U.S. Navy Hospital Ship Mercy to Visit Micronesia
(July 18, 2008)
The United States Hospital Ship USNS Mercy will visit the Federated States of Micronesia next month. From late August to early September, the Mercy, which is one of two U.S. “floating hospitals,” will anchor in Chuuk Lagoon while performing humanitarian medical, dental, veterinary and construction assistance programs in the FSM’s most populous state. In addition to surgery and treatment aboard the ship, teams of U.S. military doctors, nurses, and engineers will conduct medical community outreach and humanitarian assistance activities at select islands within Chuuk Lagoon. Medical teams from the Mercy will also fly to Pohnpei and Yap in mid-August to provide services in municipalities and villages, working under the direction of Micronesian health authorities.
The Mercy is a converted oil tanker, 894-feet in length. This Naval ship is based in San Diego, California. It contains 12 fully equipped operating rooms, a 1,000-bed hospital, digital radiological services, a diagnostic and clinical laboratory, pharmacy, optometry lab, and two oxygen producing plants. The huge ship also has a helicopter deck capable of landing large military choppers as well as side ports to take on patients at sea.

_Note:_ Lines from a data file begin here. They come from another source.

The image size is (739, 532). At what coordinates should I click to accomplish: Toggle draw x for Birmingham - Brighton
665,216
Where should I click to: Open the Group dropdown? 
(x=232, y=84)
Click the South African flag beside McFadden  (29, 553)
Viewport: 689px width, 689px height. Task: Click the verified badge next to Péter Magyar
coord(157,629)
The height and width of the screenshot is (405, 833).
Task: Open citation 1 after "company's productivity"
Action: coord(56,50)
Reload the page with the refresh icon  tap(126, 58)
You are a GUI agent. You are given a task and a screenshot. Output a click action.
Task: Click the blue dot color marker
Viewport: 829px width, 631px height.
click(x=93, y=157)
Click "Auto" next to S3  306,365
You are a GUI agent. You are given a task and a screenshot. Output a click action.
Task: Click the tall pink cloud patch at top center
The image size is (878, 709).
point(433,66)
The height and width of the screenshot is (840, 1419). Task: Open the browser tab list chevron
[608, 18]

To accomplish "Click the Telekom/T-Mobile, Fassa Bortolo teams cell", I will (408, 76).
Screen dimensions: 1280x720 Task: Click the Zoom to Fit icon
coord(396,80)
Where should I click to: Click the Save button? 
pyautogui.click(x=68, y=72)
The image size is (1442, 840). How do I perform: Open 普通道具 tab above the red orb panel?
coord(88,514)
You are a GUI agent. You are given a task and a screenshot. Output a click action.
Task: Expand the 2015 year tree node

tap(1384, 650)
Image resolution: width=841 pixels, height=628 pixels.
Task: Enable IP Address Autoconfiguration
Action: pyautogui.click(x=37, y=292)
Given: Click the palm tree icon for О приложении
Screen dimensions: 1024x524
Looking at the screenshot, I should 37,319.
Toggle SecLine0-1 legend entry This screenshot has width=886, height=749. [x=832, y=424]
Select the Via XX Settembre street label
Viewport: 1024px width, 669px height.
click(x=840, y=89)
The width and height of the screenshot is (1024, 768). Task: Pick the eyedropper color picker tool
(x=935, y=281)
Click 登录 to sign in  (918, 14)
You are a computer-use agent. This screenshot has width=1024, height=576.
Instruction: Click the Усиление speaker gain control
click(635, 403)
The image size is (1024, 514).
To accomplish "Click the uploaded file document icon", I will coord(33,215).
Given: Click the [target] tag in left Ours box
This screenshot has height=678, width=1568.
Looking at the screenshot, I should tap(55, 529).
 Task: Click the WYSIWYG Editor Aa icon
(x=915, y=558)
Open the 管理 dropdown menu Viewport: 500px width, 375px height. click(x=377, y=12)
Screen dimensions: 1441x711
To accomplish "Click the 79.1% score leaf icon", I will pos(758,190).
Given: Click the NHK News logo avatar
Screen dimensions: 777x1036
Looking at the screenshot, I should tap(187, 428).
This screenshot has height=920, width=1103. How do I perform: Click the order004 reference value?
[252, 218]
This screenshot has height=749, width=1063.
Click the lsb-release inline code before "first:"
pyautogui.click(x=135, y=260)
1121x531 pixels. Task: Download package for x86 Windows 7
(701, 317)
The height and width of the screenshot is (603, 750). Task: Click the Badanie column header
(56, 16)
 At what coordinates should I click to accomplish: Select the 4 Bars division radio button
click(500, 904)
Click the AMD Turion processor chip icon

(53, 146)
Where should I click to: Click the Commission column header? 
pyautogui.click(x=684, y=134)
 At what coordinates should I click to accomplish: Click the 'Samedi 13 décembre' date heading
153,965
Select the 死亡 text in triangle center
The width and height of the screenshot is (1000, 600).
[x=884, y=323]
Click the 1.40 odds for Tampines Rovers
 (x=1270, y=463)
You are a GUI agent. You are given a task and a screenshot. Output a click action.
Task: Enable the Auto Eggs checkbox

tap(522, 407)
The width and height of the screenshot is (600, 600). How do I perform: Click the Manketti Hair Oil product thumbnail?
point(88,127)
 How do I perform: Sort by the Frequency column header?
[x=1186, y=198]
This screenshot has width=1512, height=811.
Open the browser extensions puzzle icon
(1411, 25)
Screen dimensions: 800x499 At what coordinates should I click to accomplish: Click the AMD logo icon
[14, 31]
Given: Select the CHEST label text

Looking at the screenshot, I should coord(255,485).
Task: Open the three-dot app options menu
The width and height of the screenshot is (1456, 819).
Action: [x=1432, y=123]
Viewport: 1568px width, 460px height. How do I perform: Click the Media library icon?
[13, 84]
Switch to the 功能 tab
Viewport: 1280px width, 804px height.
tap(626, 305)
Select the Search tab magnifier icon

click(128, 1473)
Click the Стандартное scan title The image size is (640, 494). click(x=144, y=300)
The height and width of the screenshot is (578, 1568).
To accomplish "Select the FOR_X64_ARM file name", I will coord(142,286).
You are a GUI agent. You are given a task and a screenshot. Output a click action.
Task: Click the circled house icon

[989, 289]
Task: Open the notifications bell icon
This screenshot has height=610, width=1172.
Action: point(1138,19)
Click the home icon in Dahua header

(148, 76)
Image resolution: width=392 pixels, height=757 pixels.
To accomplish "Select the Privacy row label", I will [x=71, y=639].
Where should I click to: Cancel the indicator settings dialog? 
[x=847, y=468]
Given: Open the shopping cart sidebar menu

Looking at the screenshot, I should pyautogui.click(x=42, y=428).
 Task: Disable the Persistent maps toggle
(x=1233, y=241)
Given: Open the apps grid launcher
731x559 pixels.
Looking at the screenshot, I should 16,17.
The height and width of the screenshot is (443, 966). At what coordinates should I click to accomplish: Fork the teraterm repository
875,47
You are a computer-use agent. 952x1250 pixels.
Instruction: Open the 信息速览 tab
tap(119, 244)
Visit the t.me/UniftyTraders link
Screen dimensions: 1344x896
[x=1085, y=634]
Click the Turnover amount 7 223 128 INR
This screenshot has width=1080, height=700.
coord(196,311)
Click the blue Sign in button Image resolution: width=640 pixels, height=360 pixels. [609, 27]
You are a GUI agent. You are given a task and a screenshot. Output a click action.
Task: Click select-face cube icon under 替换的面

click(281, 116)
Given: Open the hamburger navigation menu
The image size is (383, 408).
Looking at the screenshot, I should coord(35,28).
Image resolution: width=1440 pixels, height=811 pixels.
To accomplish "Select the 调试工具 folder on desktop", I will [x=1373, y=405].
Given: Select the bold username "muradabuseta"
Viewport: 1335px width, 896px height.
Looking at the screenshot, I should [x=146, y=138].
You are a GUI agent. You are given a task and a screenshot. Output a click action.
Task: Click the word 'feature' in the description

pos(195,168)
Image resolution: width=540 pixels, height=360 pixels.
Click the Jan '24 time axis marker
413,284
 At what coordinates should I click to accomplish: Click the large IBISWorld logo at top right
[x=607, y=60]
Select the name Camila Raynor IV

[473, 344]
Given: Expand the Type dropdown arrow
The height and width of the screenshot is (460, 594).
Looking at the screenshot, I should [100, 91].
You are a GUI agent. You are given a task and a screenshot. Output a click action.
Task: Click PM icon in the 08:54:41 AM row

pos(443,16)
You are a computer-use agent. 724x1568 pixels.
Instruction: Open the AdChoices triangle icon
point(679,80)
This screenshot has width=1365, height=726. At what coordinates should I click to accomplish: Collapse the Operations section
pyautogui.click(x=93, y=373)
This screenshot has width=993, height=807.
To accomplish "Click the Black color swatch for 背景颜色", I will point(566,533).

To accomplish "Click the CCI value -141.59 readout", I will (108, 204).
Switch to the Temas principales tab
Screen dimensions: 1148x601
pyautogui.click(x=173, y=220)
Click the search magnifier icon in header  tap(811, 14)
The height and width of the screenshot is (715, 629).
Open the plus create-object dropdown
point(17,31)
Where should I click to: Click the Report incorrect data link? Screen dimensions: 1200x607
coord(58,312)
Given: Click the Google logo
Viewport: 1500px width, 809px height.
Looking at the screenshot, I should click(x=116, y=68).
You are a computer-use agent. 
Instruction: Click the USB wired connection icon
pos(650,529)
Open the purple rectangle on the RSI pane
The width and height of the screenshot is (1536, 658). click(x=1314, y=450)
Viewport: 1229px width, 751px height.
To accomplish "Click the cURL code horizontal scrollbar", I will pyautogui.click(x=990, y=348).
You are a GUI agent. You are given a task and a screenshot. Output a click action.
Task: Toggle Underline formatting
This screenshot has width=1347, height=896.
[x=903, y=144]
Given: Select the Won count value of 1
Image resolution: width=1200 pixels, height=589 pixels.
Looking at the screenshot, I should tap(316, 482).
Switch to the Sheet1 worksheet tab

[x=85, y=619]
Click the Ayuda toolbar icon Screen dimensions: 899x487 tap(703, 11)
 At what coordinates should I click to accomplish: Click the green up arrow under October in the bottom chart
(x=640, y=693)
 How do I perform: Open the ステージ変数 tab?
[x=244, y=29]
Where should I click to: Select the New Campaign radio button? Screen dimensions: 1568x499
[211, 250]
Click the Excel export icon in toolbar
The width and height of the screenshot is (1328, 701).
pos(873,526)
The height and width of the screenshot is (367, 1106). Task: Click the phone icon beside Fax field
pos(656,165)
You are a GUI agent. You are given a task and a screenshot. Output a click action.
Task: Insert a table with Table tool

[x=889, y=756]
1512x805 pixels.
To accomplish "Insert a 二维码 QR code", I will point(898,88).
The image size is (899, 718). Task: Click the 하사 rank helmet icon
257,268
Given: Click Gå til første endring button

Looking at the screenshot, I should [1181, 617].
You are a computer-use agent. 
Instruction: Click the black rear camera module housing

Since departing California on May 1, the Mercy has visited the Philippines, Vietnam, East Timor and Papua New Guinea under the banner of an initiative called Pacific Partnership 2008. The Federated States of Micronesia will be the final port of call along the long route of this historic journey. The staff and crew of 900 men and women include U.S. Navy medical personnel, U.S. Public Health Service workers, U.S. Navy Seabees and embarked members of the U.S. Army and Air Force. Partner nations who have contributed to this mission include Australia, Canada, Chile, Japan, Republic of South Korea, Singapore, India, Indonesia and New Zealand. Also participating in the deployment are several non-governmental organizations that provide medical, dental, construction and other humanitarian services in Southeast Asia and the Pacific.